The African Union says escalating violence against its peacekeeping force in the Somali capital, Mogadishu, will not discourage the organization from sending more troops there. VOA Correspondent Alisha Ryu has details from our East Africa Bureau in Nairobi.
The spokesman of the 53-member African Union in Addis Ababa, Ethiopia tells VOA that violent attacks, which have specifically targeted recently-arrived peacekeepers in Mogadishu, will not stop the deployment process.
Just one day after a contingent of troops from Uganda became the first peacekeepers to set foot on Somali soil in more than a decade, a convoy of AU vehicles came under a rocket-propelled grenade attack. The rocket missed the vehicles and slammed into a restaurant, killing nearly a dozen civilians, and triggering a ferocious street battle.
While the battle raged, two more AU planes brought Ugandan soldiers to the capital. The Ugandans are the vanguard of a planned AU peacekeeping force of 8,000 troops with a six-month mandate to protect Somalia's struggling transitional government, train its troops and police, and stabilize the country.
The AU spokesman, Sayyid Djinnit, downplayed Tuesday's mortar barrage that greeted peacekeepers when they arrived at Mogadishu Airport.

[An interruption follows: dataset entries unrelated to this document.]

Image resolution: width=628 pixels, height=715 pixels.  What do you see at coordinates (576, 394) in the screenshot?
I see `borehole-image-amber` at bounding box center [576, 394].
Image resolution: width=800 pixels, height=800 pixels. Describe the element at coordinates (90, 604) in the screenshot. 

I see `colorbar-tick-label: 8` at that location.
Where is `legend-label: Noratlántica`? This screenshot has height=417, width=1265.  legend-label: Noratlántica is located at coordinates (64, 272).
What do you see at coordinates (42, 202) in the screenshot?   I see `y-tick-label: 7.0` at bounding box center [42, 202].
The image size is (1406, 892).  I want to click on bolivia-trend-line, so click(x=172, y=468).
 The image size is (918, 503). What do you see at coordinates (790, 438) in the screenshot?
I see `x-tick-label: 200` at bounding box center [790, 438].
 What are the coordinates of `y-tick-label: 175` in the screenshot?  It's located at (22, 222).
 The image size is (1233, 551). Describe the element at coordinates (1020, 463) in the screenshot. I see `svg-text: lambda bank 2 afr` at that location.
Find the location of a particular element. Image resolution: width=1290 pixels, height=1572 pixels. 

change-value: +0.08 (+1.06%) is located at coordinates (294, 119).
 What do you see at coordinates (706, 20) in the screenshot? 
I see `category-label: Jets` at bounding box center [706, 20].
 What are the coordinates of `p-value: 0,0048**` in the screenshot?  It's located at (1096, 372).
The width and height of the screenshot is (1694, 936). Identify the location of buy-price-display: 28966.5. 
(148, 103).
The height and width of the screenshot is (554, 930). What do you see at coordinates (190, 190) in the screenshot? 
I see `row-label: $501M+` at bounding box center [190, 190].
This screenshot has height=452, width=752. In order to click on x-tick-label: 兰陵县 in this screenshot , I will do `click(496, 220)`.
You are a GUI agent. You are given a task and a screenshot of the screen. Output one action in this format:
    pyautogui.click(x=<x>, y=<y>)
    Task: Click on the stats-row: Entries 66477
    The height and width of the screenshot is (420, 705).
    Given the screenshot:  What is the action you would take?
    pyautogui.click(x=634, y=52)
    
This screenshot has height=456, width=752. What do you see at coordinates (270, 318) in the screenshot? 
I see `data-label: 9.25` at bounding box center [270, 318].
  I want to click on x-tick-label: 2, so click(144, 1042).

"There was an incident, which was far from the airport, which has not affected our people at all," he said. "It has passed almost unnoticed. Only the news has been talking about that. There is training. There is logistics. There is funding. Nothing is changing the plans of the African Union."
The African Union has received ample warnings about possible violence against its peacekeeping force in Somalia.
For months, militant members of Somalia's ousted Islamic Courts Union have threatened to carry out a guerrilla war against Ethiopian troops and any peacekeeping force deployed in their country.
The latest warning came Wednesday from the former military chief of the Islamist movement, Adan Hashi Ayro. In a speech broadcast on local radio, Ayro urged all Somali youths to fight what he called enemies in Somalia.
Ayro, who is believed to have been injured in a U.S. airstrike in the Ras Kamboni area of southern Somalia two months ago, is the founder of a disbanded, radical youth group called the Shabbab.
But radical Somalis are not the only ones who are opposed to the presence of Ethiopian troops and African peacekeepers in the Somali capital.
Trusted sources tell VOA that militiamen belonging to some members of the locally-dominant Hawiye clan have also been involved in recent attacks.
Hawiye clan members are said to be alarmed by the rise of rival Darod clan's influence and power under interim President Abdullahi Yusuf, who is a Darod and supported by Ethiopia.
On Wednesday, Hawiye clan elders released a statement, condemning Somalia's transitional government for inviting the African peacekeepers.